Menoleh singkat ke belakang, namun seseorang yang dilihatnya tadi sudah tidak ada. Benar juga, mana mungkin Luna berada disini, gumamnya tak bersuara.

'Akhir - akhir ini aku jadi sering banget halusinasi, sampai sering liat Luna,

Luna, kamu baik - baik aja 'kan diatas sana?' ujarnya sendu dalam hati.

...

"Haus banget, Ly. Beli minum dong, jus jeruk!"

Kelly menggeleng, "Gak, beli aja sendiri." Ucapnya yang masih menikmati makanan.

"Ah, Kelly. Beliin dong, banyak cowo malu," Aura merengek.

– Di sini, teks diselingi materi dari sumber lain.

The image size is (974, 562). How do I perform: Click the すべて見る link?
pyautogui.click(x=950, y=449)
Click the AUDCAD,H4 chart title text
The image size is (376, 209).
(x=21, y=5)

Tepat di samping penjual jus jeruk, banyak sekali siswa laki - laki sedang berkumpul. Kurang lebih 20 orang. Aura masih trauma melihat gerombolan laki - laki. Dan juga, Aura sangat benci cat-calling.

"Aura Calista, gue gak bisa ya. Tunggu gue habisin makanannya, kalau gak mau, beli sendiri." Tuturnya Kelly tak kalah sebal. Makanannya masih banyak. Jika makanan belum habis, lalu ditinggal sebentar saja, saat kembali lagi rasanya menjadi tidak enak.

Tak!

Dua gelas jus jeruk diletakkan didepan Aura dan juga Kelly. Aura menengadah melihat siapa orang baik hati yang memberikan jus jeruk ini kepada mereka.

Oh?

"Hai, diminum ya jus jeruknya. Aku boleh 'kan gabung disini?" Tanyanya lalu duduk di kursi yang tersisa pada meja tersebut.

Aura dan Kelly saling bertatapan. Lalu memandang seorang yang duduk dihadapan mereka. Aura tersenyum manis lalu dengan senang hati meminum jus itu.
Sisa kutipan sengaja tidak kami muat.